KONSHUU | Volume 53, Issue 3
TINDER NO JUTSU, BELIEVE IT! Naruto Uzumaki, but you can call me Nards
Writer
1st Year, Undeclared
bruh did you actually think i was born with the name nards
Tip #1: Make sure your bio is bussin’, believe it! Vulnerability is an important part of any relationship, and there’s no better way to do that than throwing your whole tragic backstory out there, believe it! Don’t worry about running out of space, believe it! Just continue your story on a new profile, believe it! Shadow Clone Jutsu, believe it! Tip #2: Swipe right on everybody, believe it! Make friends with EVERYONE, believe it!. And I mean EVERYONE, believe it! EVERYONE deserves a chance, believe it! By chance, I’m talking about sweet talking them into realizing the error of their ways, believe it! Of course you don’t have to make a lifelong commitment to everyone, believe it! Save that chakra for your soulmate, believe it! “But Naruto-sensei, how do I find my soulmate? Believe it?” Fear not, students of mine, believe it! Just focus on the characteristics of your dream (or real) rival, believe it! Tip #3: Anybody can use genjutsu, even me! Believe it! Anything can be a talent if you try hard enough, believe it! This one’s pretty simple, there’s just no shortcut to becoming Hokage, believe it! Tip #4: Ramen dates, believe it! Ask every prospective companion about going on a ramen date, believe it! I’m still convinced that it’s the fastest way to someone’s heart, though I actually know some people who might say otherwise, believe it I guess. If they straight up say no—or even worse, that they don’t like ramen—report them immediately, believe it! Some villains just can’t be changed, believe it! But if they say yes, then you’re definitely in for a good time, believe it! Just make sure to run like a rasengan when the waiter comes through with the bill, believe it! That’s what I do with Kakashi-sensei, believe it! Why else do you think my froggy wallet is looking nice and thiccy lately, believe it?!

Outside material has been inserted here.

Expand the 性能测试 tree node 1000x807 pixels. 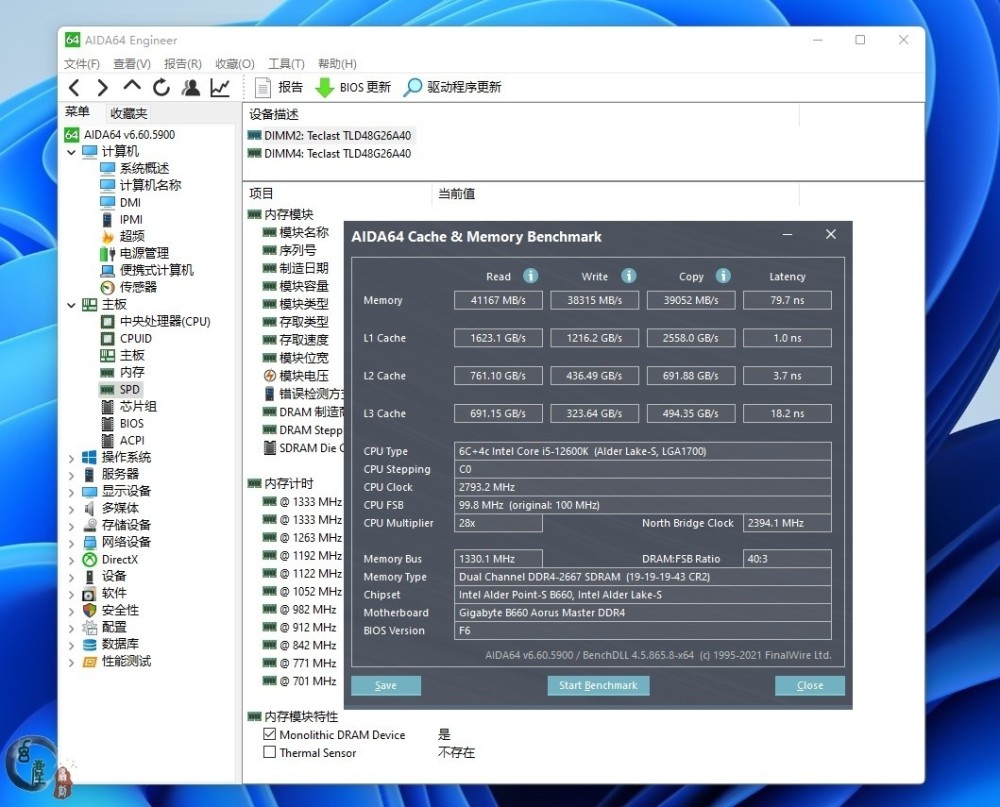pyautogui.click(x=71, y=662)
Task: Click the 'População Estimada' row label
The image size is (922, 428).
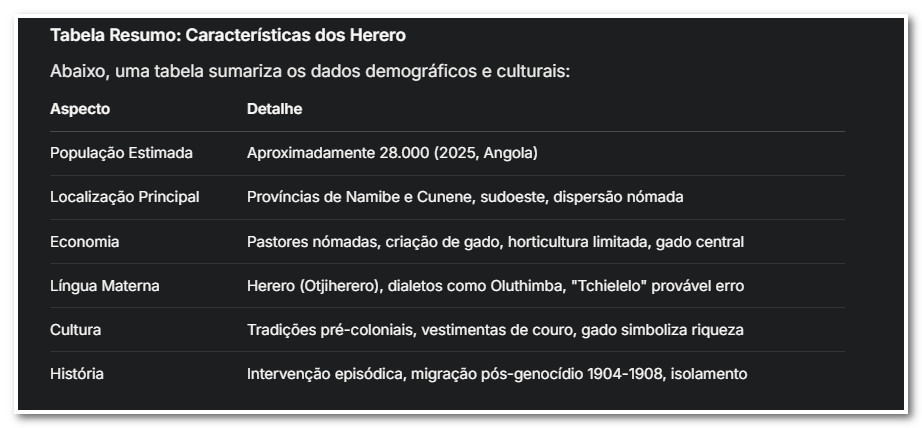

Tip #5: The pick up line is outdated, believe it! Why pick up when you can bust down, believe it?! Be confident with your endless flow of support, believe it! What’s the use of possibly making them uncomfortable when you could compliment their incredible fighting stance instead, believe it?! Dive in headfirst, believe it! Spell something wrong, believe it?! Make like me and act like nothing happened, duh, believe it! Extra points if you make them laugh with the ridiculous expression you have plastered on your face as a defense mechanism, believe it! Tip #6: Those who don’t follow the rules are scum, and those who abandon their friends are worse than scum, but those who think ghosting is a good idea are worse than worse than scum, believe it! If it happens to you Though, don’t fret it, believe it! It’s a calling to develop 1000 versions of your best technique to use against them in the future, believe it! Tip #7: The ninja headband goes where you go, believe it! If you’re a compulsive splurger like me, at least convince yourself it’s for a good cause by purchasing one for the best of your friends, believe it! You might think you’re not capable of running after anyone and I respect that, believe it! But if you come across someone who drops their headband and doesn’t look back or even scratches it with no remorse, that’s obviously your sign to do a little jog, believe it! Disclaimer: Please use common sense when interacting with other people online. Dattebayo.